> Recorded information
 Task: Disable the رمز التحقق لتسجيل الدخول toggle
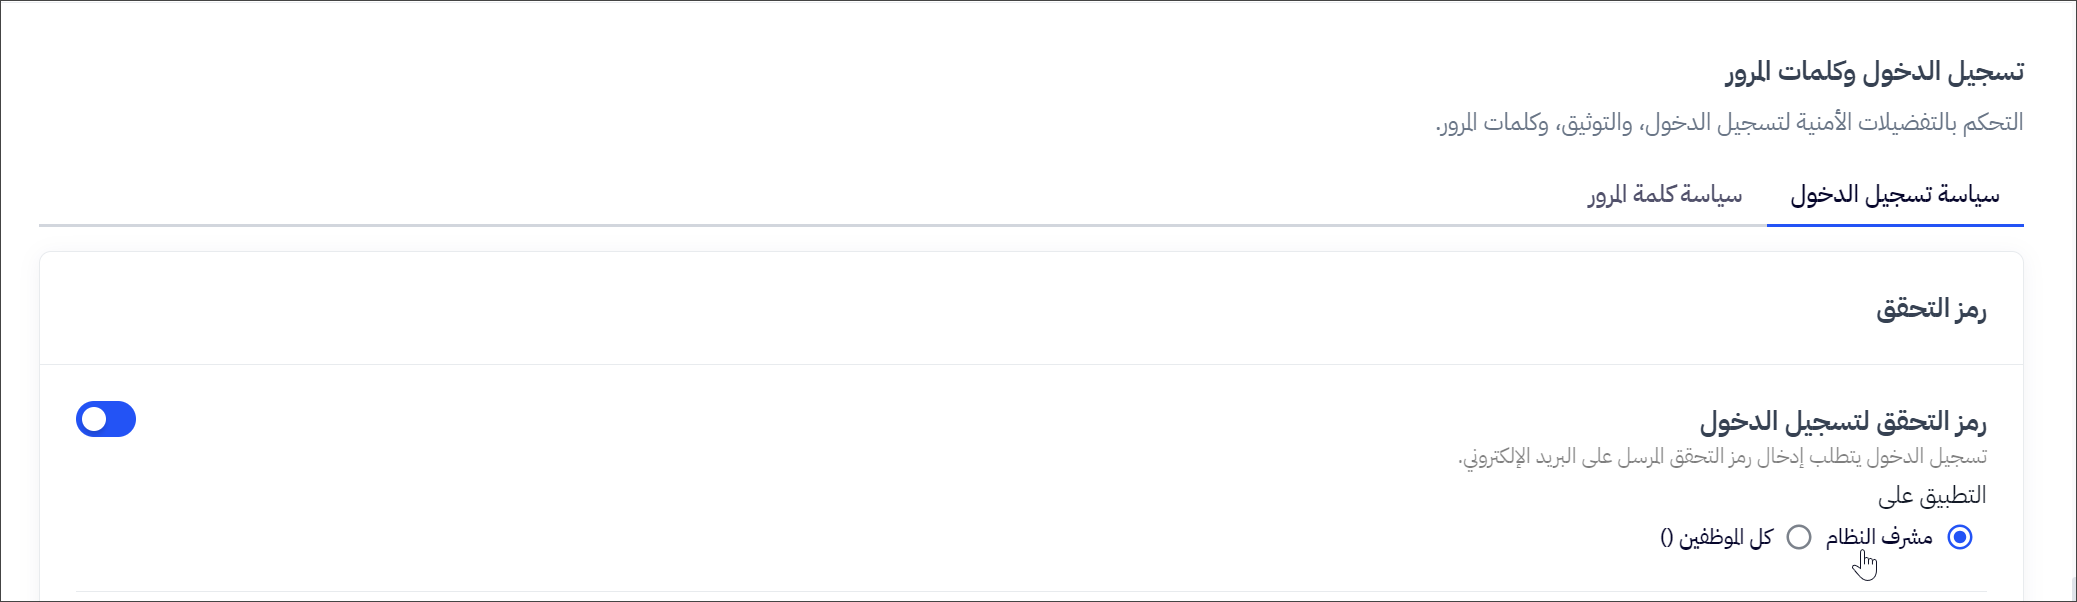tap(106, 420)
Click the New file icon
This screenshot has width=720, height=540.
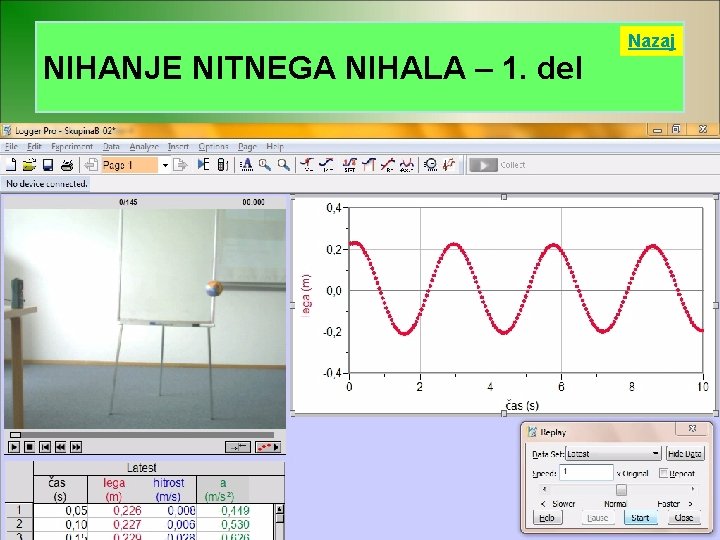11,165
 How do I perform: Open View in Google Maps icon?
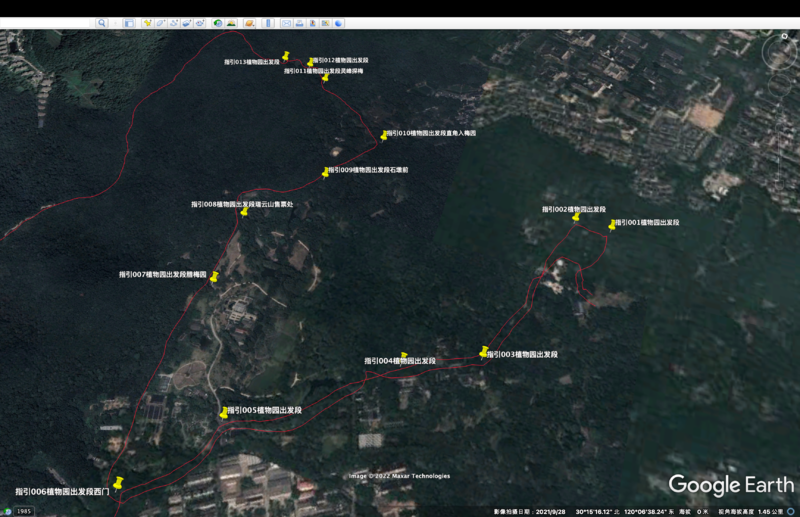click(325, 23)
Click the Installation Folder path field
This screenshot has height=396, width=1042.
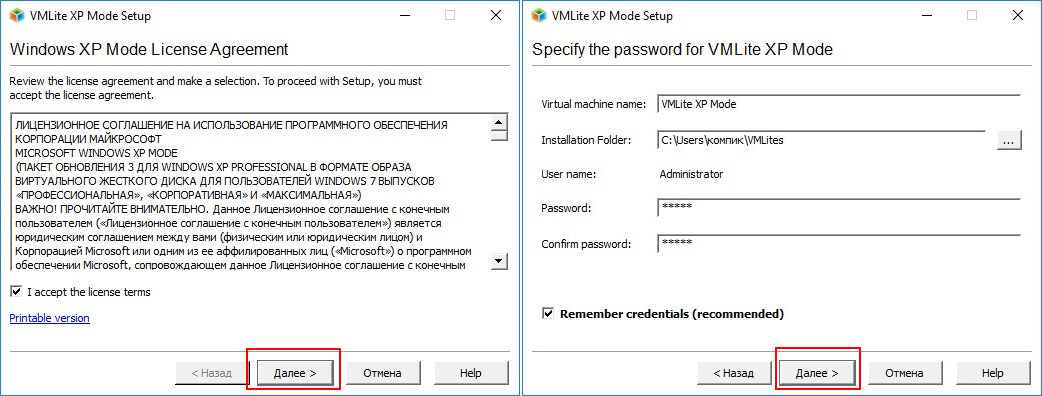(821, 140)
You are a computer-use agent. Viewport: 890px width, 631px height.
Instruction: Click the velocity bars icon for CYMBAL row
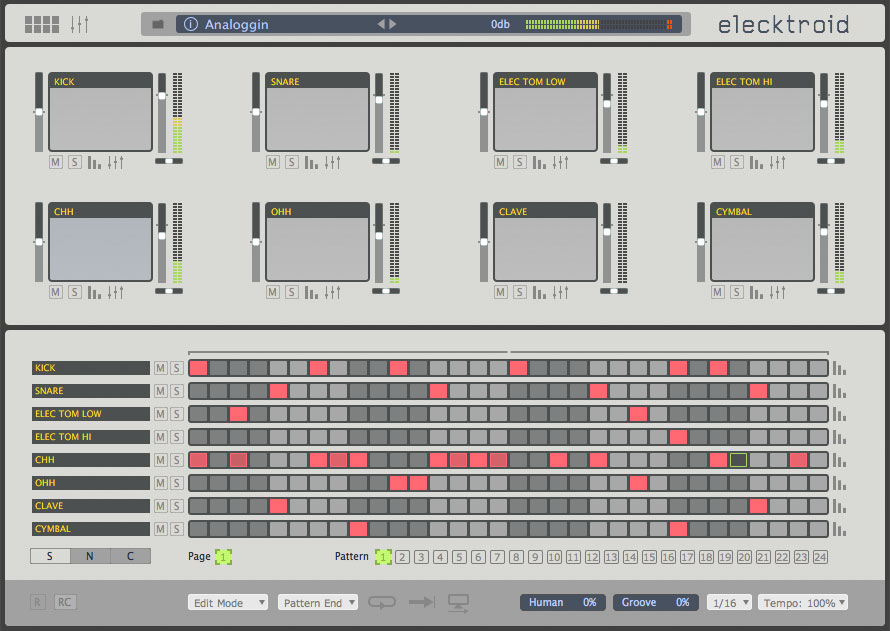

> Description of the task
The lines wanted are those from the start of the material above through the line with "Click the Installation Folder path field", both included; print them exactly and skip any picture.

> Answer to this exercise
 Task: Disable the رمز التحقق لتسجيل الدخول toggle
tap(106, 420)
Click the New file icon
This screenshot has width=720, height=540.
11,165
 How do I perform: Open View in Google Maps icon?
click(325, 23)
Click the Installation Folder path field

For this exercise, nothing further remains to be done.